「日本代表の力を史上最も世界に示した試合」スペインの知将がドイツ戦を分析

  • 小宮良之●文 text by Komiya Yoshiyuki
  • photo by Mutsu Kawamori/MUTSUFOTOGRAFIA

「試合前、私を含めた多くの人が、『ドイツ優勢』と考えていただろう。しかし、事実は違った。『日本優勢』と捉えるべきだったのだ。昨年のカタールW杯でも、日本はドイツに2-1で勝利していたが、戦いの様相はまるで変わっていた。今回の日本は、ドイツと互角に組み合ってねじ伏せた。歴史的な試合になったと言えるかもしれない」

 スペインの目利き、ミケル・エチャリはそう言って、日本が敵地でドイツを1-4で下したゲームを激賞している。

 エチャリは、最高の名誉職のひとつであるバスク代表(FIFA未公認)の監督を10年以上にわたって務めた指導者である。バスクはミケル・アルテタ(アーセナル)、ジュレン・ロペテギ、ウナイ・エメリ(アストン・ビラ)、イマノル・アルグアシル(レアル・ソシエダ)、ハゴバ・アラサテ(オサスナ)など、世界的な名将を数多く輩出しているが、エチャリは「バスクサッカーの父」と尊敬され、そのトップランクと言える。ちなみに彼の後任のバスク代表監督は、スペイン代表監督としてW杯やEUROを戦ったハビエル・クレメンテである。

与えられたデータ:
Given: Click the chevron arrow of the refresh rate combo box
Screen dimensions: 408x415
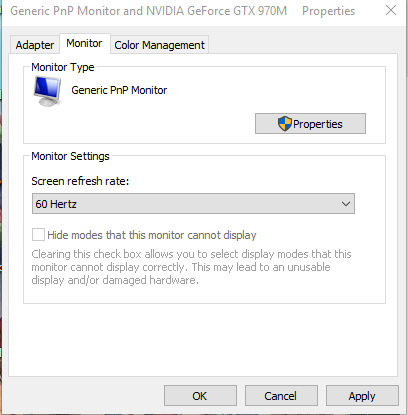Looking at the screenshot, I should [346, 204].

やること:
抜粋によれば、エチャリの後任としてバスク代表監督に就いたのは誰か答えなさい。

出力欄:
ハビエル・クレメンテ